───── Material shown ─────

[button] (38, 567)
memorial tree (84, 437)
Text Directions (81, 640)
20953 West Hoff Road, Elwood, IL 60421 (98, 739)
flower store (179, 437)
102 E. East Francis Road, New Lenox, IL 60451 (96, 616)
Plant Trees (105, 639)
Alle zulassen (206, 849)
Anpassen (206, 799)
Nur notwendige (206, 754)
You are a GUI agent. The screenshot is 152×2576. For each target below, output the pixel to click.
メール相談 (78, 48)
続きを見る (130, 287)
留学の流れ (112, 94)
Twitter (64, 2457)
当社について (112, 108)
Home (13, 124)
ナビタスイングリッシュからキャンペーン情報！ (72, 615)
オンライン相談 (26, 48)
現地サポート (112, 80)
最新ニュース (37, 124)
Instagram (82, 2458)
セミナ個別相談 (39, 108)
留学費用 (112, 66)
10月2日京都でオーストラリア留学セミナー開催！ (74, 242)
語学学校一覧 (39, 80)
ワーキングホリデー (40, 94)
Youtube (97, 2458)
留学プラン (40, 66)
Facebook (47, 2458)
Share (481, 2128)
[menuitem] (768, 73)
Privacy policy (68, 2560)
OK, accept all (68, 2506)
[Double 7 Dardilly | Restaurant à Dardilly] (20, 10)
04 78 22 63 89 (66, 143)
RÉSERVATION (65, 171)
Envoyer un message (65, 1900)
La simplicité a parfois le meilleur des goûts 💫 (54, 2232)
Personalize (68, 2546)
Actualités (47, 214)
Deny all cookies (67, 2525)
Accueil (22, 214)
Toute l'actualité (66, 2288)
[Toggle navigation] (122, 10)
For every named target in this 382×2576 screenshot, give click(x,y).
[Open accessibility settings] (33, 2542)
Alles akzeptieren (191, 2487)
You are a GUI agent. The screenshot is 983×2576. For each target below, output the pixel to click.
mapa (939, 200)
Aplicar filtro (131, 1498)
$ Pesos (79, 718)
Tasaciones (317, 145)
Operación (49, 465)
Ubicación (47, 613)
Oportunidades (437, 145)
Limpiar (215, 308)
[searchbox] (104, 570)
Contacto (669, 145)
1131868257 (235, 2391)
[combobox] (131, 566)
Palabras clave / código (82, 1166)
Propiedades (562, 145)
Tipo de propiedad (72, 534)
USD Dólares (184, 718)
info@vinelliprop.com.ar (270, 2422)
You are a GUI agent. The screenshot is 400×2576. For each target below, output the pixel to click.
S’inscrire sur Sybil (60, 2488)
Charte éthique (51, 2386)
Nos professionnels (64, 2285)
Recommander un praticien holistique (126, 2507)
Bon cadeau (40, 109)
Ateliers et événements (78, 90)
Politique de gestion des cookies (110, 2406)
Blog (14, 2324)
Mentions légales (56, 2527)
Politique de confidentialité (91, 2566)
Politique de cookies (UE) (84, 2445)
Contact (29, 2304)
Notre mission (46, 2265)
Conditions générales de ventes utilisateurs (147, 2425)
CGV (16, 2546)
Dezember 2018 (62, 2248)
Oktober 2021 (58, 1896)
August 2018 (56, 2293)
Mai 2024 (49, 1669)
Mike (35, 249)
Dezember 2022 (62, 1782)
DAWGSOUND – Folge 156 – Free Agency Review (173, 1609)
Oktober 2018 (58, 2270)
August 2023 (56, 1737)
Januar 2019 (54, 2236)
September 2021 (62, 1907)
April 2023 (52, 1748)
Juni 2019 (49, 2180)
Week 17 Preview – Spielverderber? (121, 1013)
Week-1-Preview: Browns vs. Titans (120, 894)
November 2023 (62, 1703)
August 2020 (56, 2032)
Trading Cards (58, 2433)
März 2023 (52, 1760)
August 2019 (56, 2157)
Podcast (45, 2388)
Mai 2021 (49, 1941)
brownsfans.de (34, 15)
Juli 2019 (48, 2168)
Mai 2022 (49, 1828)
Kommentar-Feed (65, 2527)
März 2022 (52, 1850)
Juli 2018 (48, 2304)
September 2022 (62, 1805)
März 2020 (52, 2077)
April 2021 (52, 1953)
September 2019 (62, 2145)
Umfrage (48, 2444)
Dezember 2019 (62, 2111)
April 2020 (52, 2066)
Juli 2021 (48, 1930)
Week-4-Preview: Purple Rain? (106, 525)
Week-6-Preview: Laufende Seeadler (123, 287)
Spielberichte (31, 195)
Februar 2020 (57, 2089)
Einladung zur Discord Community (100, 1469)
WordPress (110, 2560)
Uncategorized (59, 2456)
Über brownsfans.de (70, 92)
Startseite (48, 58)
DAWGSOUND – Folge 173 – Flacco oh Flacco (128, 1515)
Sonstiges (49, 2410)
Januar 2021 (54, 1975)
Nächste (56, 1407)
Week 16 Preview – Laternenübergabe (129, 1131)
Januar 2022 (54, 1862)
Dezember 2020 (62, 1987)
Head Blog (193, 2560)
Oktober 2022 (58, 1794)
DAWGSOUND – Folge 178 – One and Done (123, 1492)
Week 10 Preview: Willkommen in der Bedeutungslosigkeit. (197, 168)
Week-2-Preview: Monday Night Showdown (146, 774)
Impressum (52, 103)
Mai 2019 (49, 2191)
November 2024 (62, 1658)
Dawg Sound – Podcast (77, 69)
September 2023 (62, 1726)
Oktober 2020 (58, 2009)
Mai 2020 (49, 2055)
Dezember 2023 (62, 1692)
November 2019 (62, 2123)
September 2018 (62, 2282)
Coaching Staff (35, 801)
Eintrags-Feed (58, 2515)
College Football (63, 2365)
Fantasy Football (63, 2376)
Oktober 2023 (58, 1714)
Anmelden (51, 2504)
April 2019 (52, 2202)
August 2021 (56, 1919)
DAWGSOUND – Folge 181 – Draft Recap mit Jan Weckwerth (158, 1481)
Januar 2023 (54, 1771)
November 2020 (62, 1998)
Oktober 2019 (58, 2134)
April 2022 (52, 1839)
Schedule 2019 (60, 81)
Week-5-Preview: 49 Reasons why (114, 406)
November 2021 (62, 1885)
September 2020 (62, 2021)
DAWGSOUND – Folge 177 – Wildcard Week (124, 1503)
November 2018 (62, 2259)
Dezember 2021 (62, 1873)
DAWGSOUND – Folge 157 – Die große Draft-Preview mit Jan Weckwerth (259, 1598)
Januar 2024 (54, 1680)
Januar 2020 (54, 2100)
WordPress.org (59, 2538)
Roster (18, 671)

─────

#### [Exercise prompt]
Whenever a line in the entries holds the word "Dezember", copy that line.

#### [Task answer]
Dezember 2018 (62, 2248)
Dezember 2022 (62, 1782)
Dezember 2019 (62, 2111)
Dezember 2020 (62, 1987)
Dezember 2023 (62, 1692)
Dezember 2021 (62, 1873)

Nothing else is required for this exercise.